AIM OF THE TASK:
The records below must be reproduced exactly, excluding any pictures.

=== GIVEN RECORDS ===

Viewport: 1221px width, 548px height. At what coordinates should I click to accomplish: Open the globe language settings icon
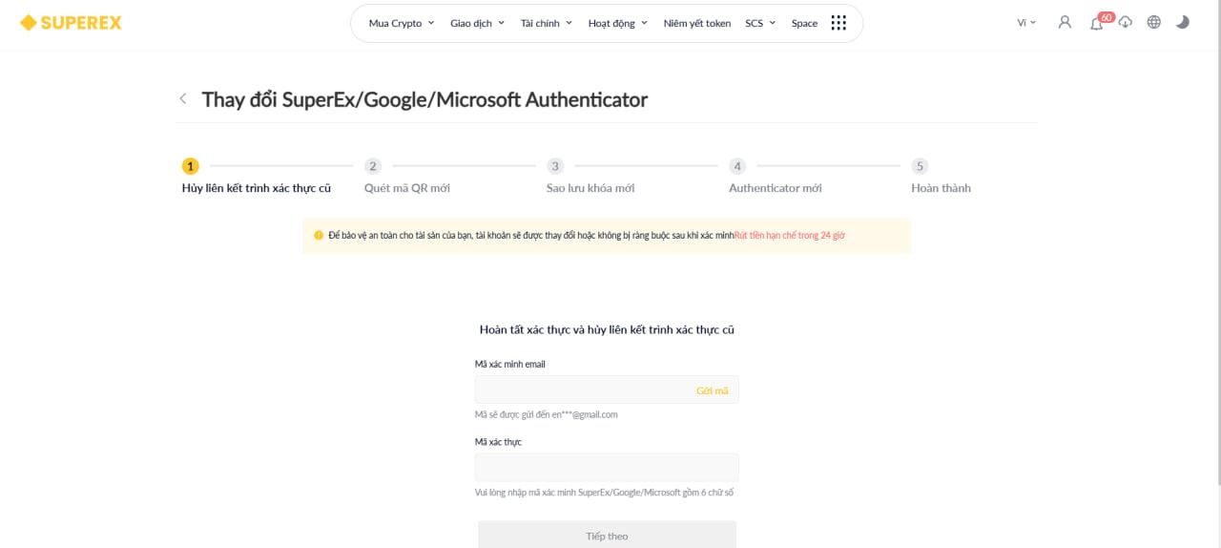click(1154, 22)
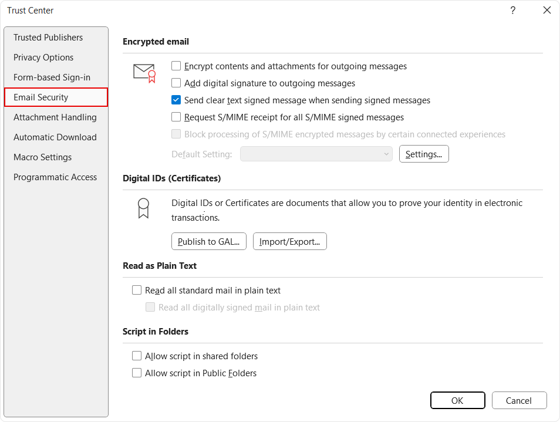Uncheck Send clear text signed message option
Screen dimensions: 560x422
(176, 100)
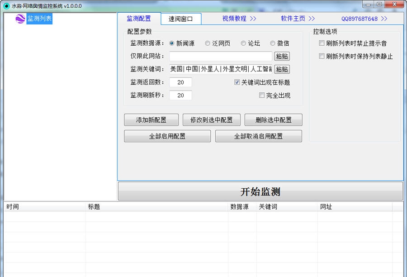Select the 新闻源 radio button

click(172, 43)
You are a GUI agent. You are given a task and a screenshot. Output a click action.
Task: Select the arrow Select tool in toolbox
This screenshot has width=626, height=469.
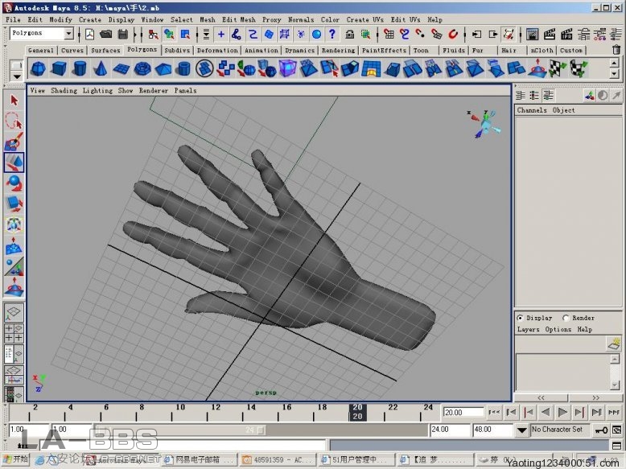(14, 101)
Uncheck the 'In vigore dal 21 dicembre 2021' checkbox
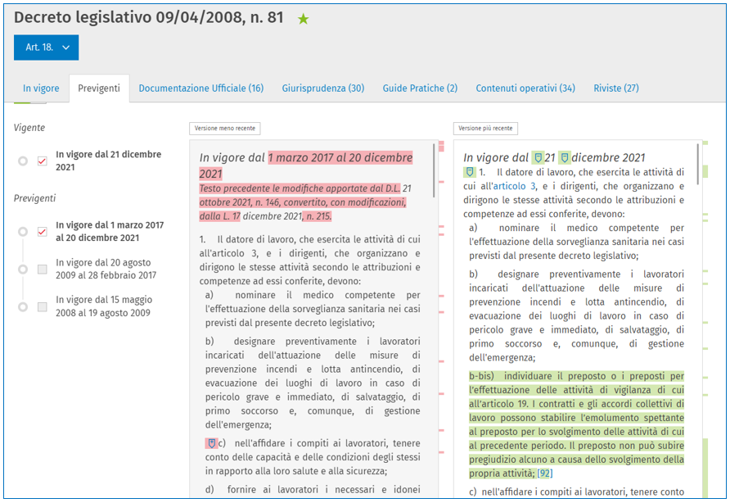 click(x=43, y=161)
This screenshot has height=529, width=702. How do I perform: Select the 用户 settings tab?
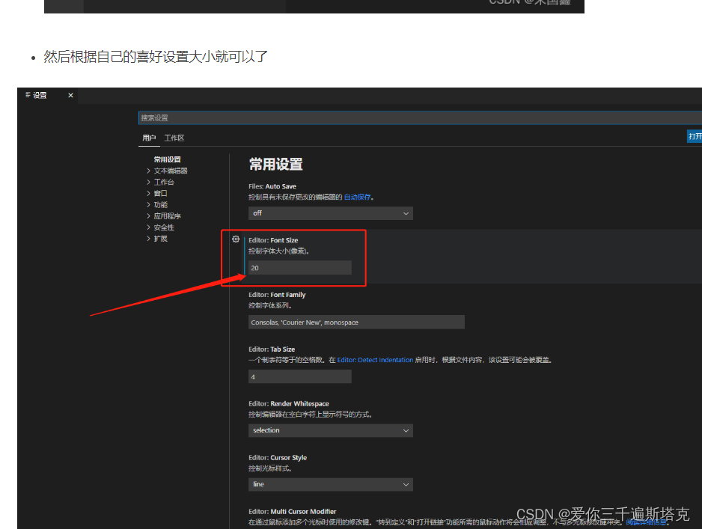(149, 137)
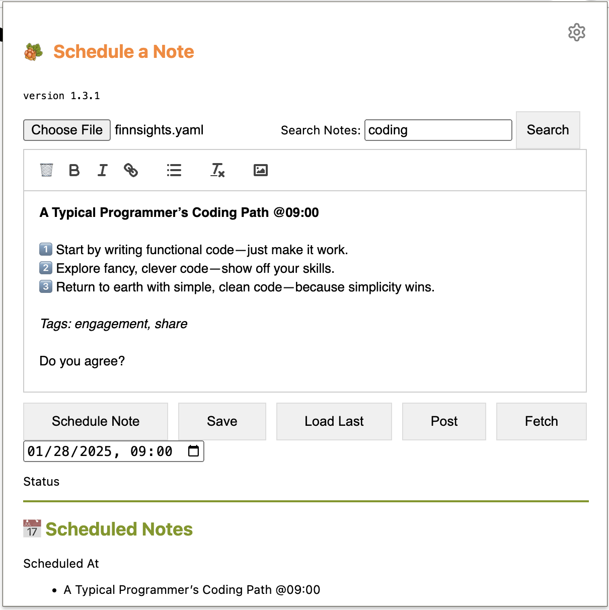Screen dimensions: 609x610
Task: Insert a hyperlink using the link icon
Action: pyautogui.click(x=131, y=170)

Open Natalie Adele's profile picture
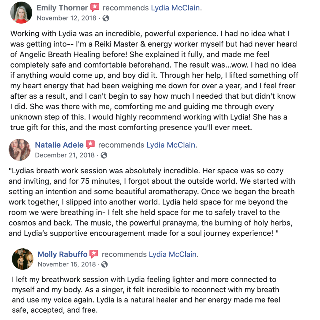point(20,150)
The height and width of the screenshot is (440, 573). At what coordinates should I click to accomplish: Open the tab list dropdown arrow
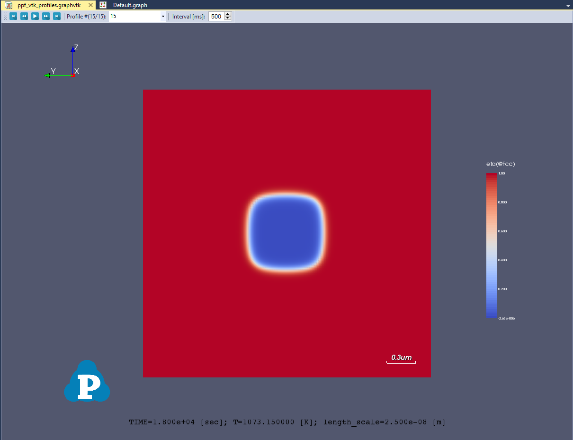tap(568, 6)
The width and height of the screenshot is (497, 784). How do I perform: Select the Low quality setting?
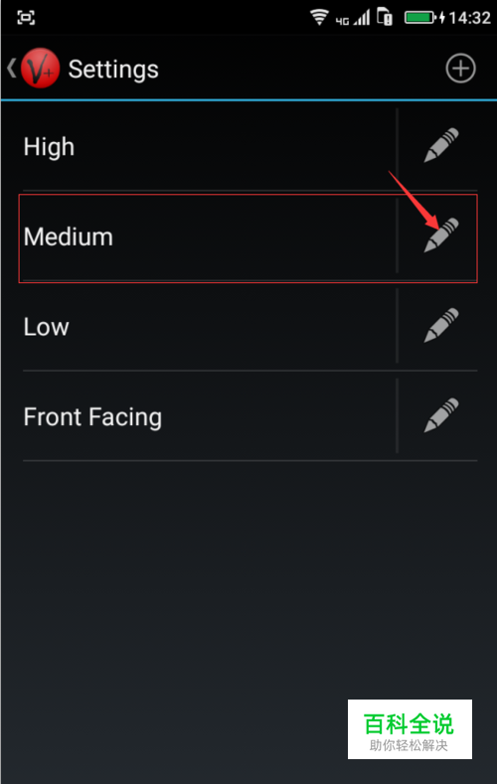[x=209, y=327]
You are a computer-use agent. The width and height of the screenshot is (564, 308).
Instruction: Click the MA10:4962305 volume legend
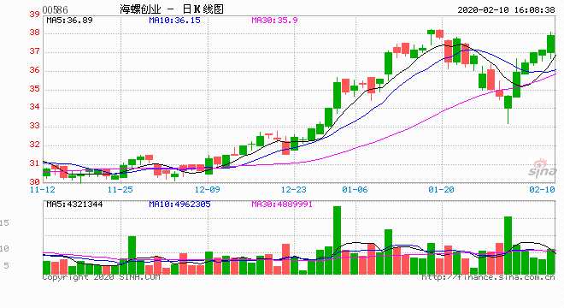click(179, 204)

===

WRITTEN RESPONSE:
Viewport: 1221px width, 548px height. At what coordinates should I click to accomplish: Open the globe language settings icon
click(1154, 22)
Uncheck Send clear text signed message option
Screen dimensions: 560x422
(176, 100)
Select the 新闻源 radio button

click(172, 43)
You are a GUI agent. You are given a task and a screenshot. Output a click action.
Task: Select the arrow Select tool in toolbox
This screenshot has width=626, height=469.
(14, 101)
Uncheck the 'In vigore dal 21 dicembre 2021' checkbox
 click(x=43, y=161)
This screenshot has height=529, width=702. How do I perform: Select the 用户 settings tab?
(149, 137)
Screen dimensions: 609x610
Task: Insert a hyperlink using the link icon
Action: pyautogui.click(x=131, y=170)

Open Natalie Adele's profile picture
point(20,150)
The height and width of the screenshot is (440, 573). At what coordinates should I click to accomplish: Open the tab list dropdown arrow
tap(568, 6)
The width and height of the screenshot is (497, 784). How do I perform: Select the Low quality setting?
[x=209, y=327]
You are a computer-use agent. The width and height of the screenshot is (564, 308).
Instruction: Click the MA10:4962305 volume legend
click(179, 204)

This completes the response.